WORK INSTRUCTION =>
What you produce should match the records exactly, line for line.

Stored records:
╭──

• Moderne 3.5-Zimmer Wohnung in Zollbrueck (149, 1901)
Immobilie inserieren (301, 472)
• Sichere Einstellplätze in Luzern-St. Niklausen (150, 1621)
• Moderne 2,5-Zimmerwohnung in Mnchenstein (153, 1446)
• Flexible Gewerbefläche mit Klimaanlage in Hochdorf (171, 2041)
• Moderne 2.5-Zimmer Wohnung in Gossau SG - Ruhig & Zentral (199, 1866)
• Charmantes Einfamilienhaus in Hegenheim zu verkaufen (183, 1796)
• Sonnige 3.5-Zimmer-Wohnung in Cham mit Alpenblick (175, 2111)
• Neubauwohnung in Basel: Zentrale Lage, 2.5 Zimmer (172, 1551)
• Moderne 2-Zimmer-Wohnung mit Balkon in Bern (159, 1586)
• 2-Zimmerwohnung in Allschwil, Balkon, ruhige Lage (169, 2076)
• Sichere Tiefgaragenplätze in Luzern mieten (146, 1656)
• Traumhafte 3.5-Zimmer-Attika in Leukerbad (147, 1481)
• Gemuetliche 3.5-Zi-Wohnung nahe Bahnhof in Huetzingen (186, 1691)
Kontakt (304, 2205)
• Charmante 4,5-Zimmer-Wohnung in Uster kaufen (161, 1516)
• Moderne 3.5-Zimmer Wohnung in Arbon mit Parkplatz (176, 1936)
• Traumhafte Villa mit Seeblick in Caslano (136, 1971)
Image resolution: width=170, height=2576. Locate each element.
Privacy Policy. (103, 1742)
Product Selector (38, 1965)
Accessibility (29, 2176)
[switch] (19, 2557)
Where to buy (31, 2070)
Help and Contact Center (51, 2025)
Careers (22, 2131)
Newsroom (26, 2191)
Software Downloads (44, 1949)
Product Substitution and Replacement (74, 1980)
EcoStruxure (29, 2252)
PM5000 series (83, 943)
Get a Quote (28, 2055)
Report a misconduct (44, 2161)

╰──

PROBLEM SOLUTION =>
• Moderne 3.5-Zimmer Wohnung in Zollbrueck (149, 1901)
Immobilie inserieren (301, 472)
• Sichere Einstellplätze in Luzern-St. Niklausen (150, 1621)
• Moderne 2,5-Zimmerwohnung in Mnchenstein (153, 1446)
• Flexible Gewerbefläche mit Klimaanlage in Hochdorf (171, 2041)
• Moderne 2.5-Zimmer Wohnung in Gossau SG - Ruhig & Zentral (199, 1866)
• Charmantes Einfamilienhaus in Hegenheim zu verkaufen (183, 1796)
• Sonnige 3.5-Zimmer-Wohnung in Cham mit Alpenblick (175, 2111)
• Neubauwohnung in Basel: Zentrale Lage, 2.5 Zimmer (172, 1551)
• Moderne 2-Zimmer-Wohnung mit Balkon in Bern (159, 1586)
• 2-Zimmerwohnung in Allschwil, Balkon, ruhige Lage (169, 2076)
• Sichere Tiefgaragenplätze in Luzern mieten (146, 1656)
• Traumhafte 3.5-Zimmer-Attika in Leukerbad (147, 1481)
• Gemuetliche 3.5-Zi-Wohnung nahe Bahnhof in Huetzingen (186, 1691)
Kontakt (304, 2205)
• Charmante 4,5-Zimmer-Wohnung in Uster kaufen (161, 1516)
• Moderne 3.5-Zimmer Wohnung in Arbon mit Parkplatz (176, 1936)
• Traumhafte Villa mit Seeblick in Caslano (136, 1971)
Image resolution: width=170, height=2576. Locate each element.
Privacy Policy. (103, 1742)
Product Selector (38, 1965)
Accessibility (29, 2176)
[switch] (19, 2557)
Where to buy (31, 2070)
Help and Contact Center (51, 2025)
Careers (22, 2131)
Newsroom (26, 2191)
Software Downloads (44, 1949)
Product Substitution and Replacement (74, 1980)
EcoStruxure (29, 2252)
PM5000 series (83, 943)
Get a Quote (28, 2055)
Report a misconduct (44, 2161)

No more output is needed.